ACTION ITEM - Consider the data that follows and state how many lines contain the string "after", using the number alone.

SUPPLIED DATA -
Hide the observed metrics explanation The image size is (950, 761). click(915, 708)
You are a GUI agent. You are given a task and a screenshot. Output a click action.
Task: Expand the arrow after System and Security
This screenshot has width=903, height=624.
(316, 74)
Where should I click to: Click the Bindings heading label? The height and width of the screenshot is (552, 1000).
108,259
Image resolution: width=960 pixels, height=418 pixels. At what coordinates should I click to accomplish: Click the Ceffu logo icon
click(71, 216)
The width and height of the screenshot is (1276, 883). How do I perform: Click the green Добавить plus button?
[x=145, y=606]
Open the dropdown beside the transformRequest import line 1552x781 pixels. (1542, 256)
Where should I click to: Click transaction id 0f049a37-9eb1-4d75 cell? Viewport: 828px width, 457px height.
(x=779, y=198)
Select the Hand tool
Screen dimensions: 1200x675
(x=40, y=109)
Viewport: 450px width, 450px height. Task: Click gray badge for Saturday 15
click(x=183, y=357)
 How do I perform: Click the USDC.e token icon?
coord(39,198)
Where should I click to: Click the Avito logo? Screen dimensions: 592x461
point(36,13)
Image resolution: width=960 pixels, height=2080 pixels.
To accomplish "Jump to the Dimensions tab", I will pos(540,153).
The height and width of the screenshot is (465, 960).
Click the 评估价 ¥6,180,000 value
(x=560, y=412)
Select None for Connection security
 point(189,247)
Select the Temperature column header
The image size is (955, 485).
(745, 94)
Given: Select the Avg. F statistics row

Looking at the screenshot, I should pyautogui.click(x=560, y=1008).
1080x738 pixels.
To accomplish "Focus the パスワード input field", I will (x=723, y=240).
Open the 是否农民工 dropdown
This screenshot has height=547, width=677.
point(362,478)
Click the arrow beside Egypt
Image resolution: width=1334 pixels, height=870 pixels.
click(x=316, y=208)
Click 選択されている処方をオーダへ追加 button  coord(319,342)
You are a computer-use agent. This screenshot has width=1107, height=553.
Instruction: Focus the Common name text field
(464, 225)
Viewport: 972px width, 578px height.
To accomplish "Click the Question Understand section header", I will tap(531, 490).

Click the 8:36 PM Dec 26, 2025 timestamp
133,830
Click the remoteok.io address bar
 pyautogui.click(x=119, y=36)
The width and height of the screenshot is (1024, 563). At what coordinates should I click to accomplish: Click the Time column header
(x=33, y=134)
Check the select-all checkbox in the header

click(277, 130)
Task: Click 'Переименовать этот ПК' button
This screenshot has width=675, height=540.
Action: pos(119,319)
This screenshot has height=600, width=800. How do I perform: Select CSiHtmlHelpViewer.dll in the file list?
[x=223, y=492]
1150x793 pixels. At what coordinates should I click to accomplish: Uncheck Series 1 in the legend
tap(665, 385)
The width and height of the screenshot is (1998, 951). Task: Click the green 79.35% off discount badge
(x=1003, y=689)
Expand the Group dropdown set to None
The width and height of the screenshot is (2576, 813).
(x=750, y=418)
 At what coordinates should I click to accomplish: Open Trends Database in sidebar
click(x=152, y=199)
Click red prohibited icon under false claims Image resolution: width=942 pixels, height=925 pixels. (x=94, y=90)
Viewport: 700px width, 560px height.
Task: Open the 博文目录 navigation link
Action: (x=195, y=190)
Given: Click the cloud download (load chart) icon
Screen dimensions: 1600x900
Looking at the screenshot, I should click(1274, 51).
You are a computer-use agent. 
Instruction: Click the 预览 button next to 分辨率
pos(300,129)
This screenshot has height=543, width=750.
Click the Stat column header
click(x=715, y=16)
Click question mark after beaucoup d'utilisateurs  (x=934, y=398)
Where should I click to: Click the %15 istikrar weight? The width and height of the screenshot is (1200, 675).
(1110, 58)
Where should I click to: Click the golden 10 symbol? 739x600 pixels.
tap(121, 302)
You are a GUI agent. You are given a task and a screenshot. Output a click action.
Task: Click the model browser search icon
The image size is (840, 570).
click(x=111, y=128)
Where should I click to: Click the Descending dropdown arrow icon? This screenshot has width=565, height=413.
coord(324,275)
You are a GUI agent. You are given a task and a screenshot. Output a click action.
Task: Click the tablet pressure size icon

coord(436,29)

RESULT OF THIS TASK - 2